This Week In London’s History
Random London Fact Of The Week
The tunnel that the East London Line currently uses to pass under the Thames is known, rather uninventively, as the Thames Tunnel. However, the tunnel’s unoriginal name belies its origins – it was the world’s first ever underwater tunnel.
Designed by Marc Isambard Brunel (father of Isambard Kindgon Brunel) in 1823, it took more than 15 years to construct. Occasional flooding and methane explosions made the tunnel’s construction a risky operation, causing the death of several workers. However, despite the project’s fatalities and huge costs, the tunnel was hailed as the “eighth wonder of the world” when it opened, thanks in part to the innovative use of a ‘tunnel shield’ to enable its construction, which was described by the Illustrated London News thus:
The mode in which this great excavation was accomplished was by means of a powerful apparatus termed a shield, consisting of twelve great frames, lying close to each other like as many volumes on the shelf of a book-case, and divided into three stages or stories, thus presenting 36 chambers of cells, each for one workman, and open to the rear, but closed in the front with moveable boards.
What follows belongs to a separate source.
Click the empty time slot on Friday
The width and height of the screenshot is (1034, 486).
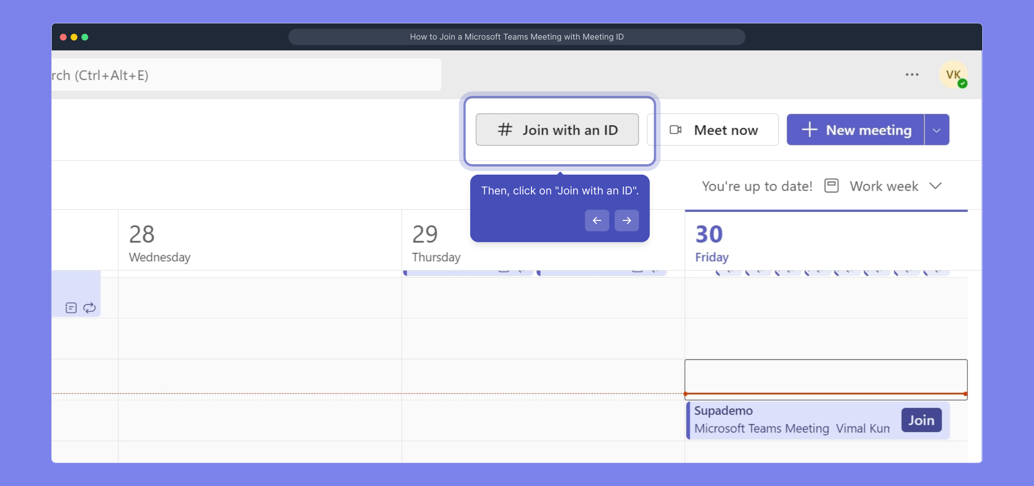826,376
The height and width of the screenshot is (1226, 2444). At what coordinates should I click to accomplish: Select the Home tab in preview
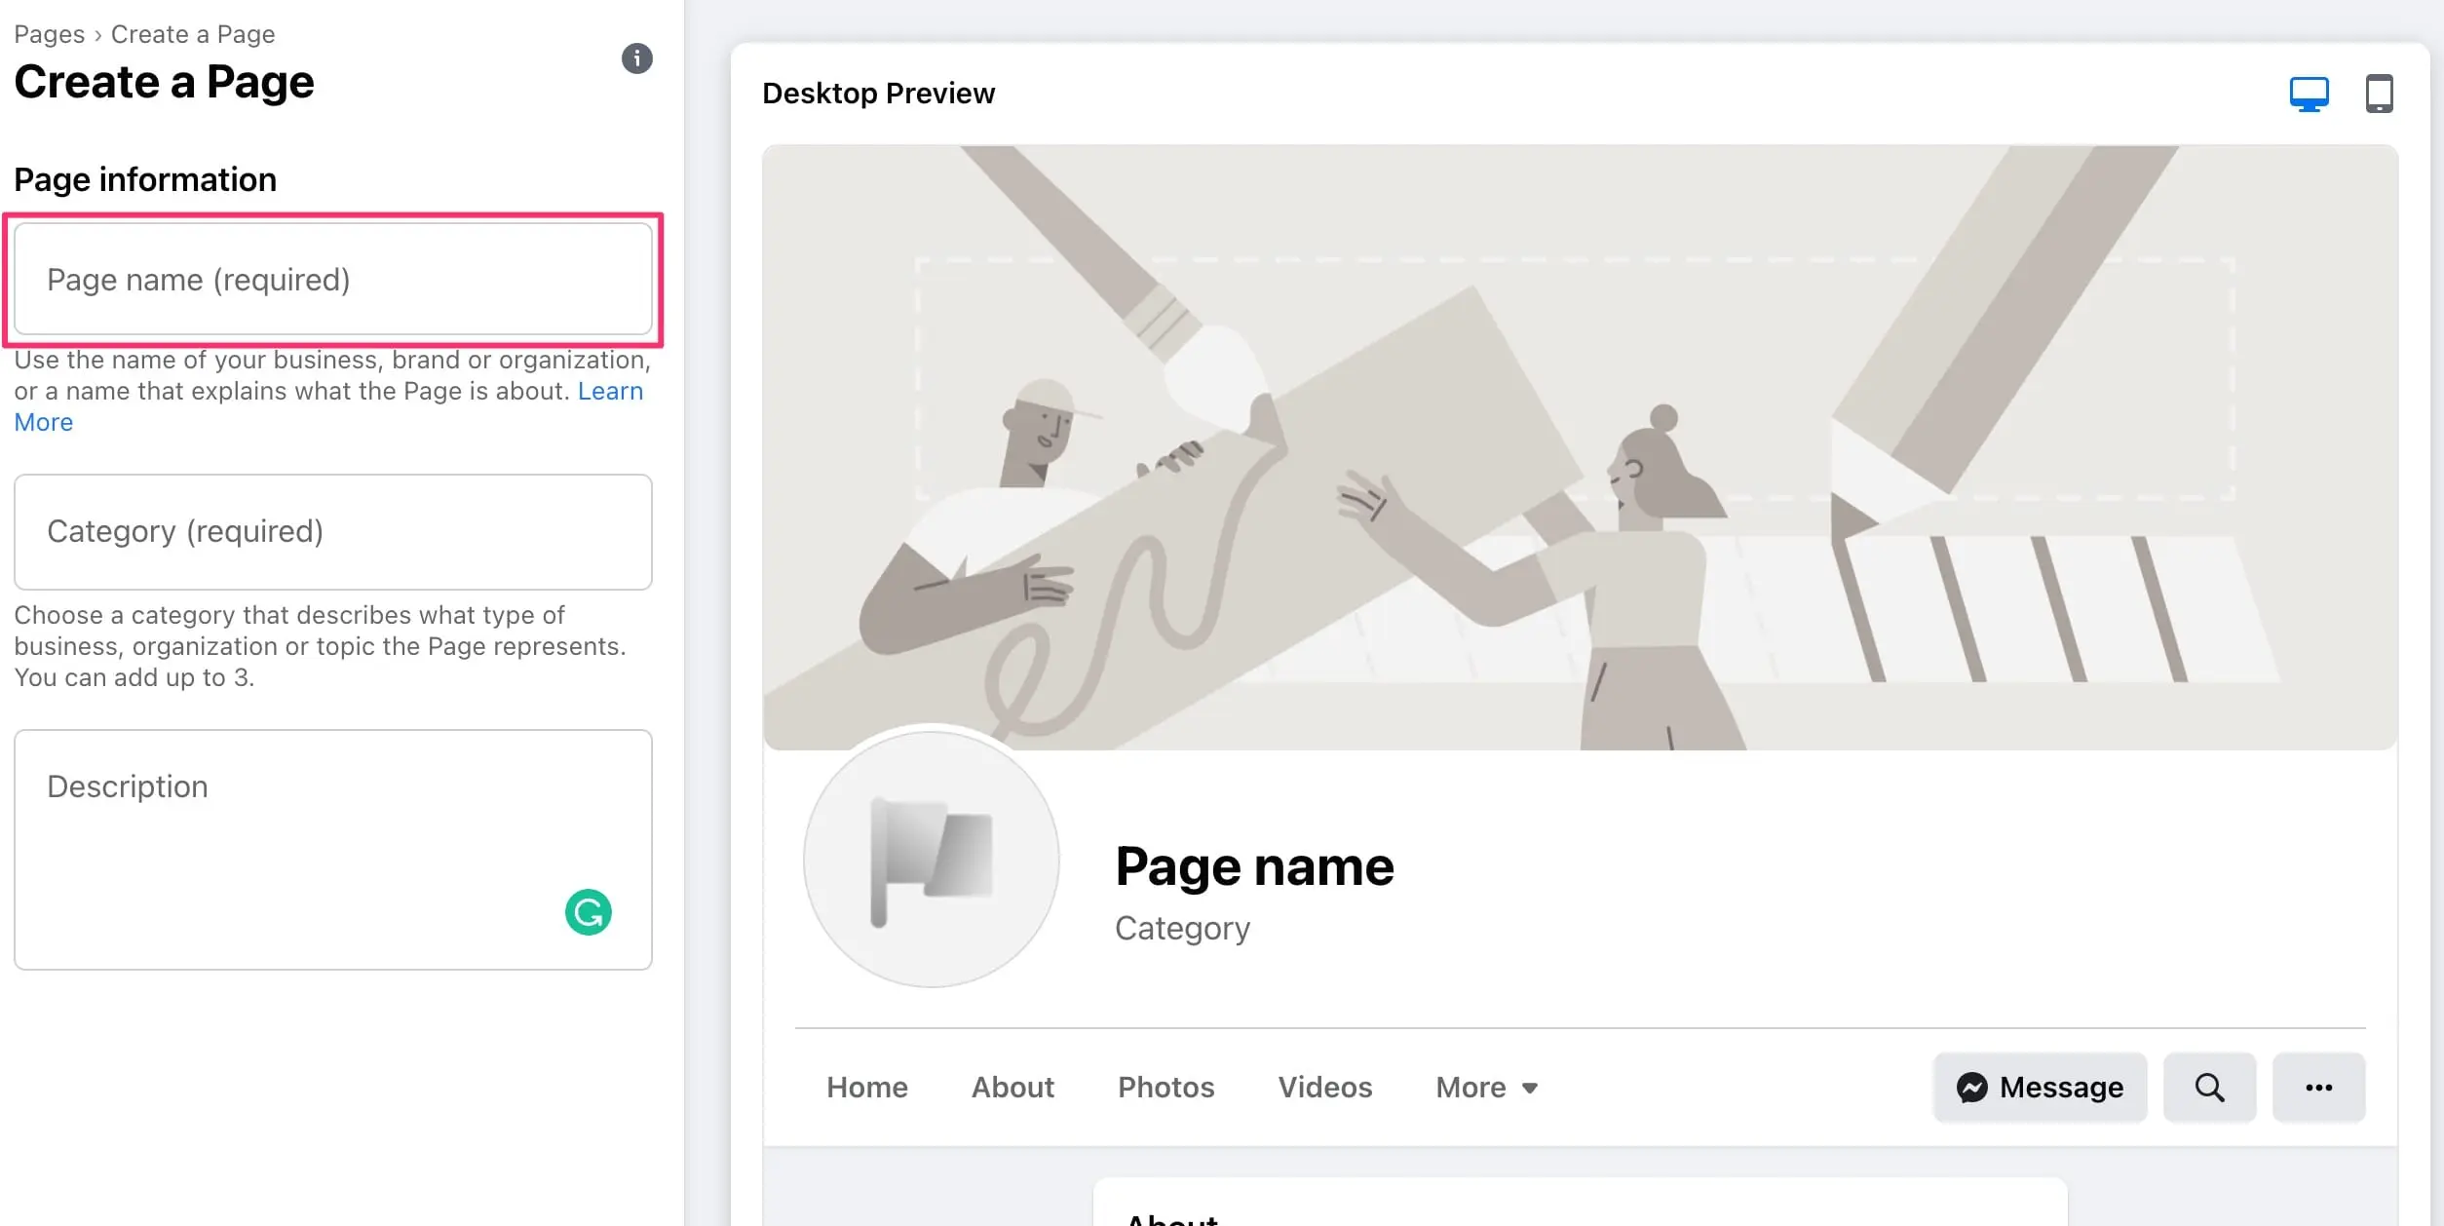pyautogui.click(x=866, y=1088)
The front was placed against the earth to be removed, and the workman, having removed one board, excavated the earth behind it to the depth directed, and placed the board against the new surface exposed. The board was then in advance of the cell, and was kept in its place by props; and having thus proceeded with all the boards, each cell was advanced by two screws, one at its head and the other at its foot, which, resting against the finished brickwork and turned, impelled it forward into the vacant space. The other set of divisions then advanced. As the miners worked at one end of the cell, so the bricklayers formed at the other the top, sides and bottom.
London’s Weather This Week
By all accounts, the sunshine will be interrupted by plenty of rain at some point this week. The forecasters can’t quite agree when it will come, but they seem to think that it will be quite heavy when it does arrive. On the positive side – a hosepipe ban is looking unlikely.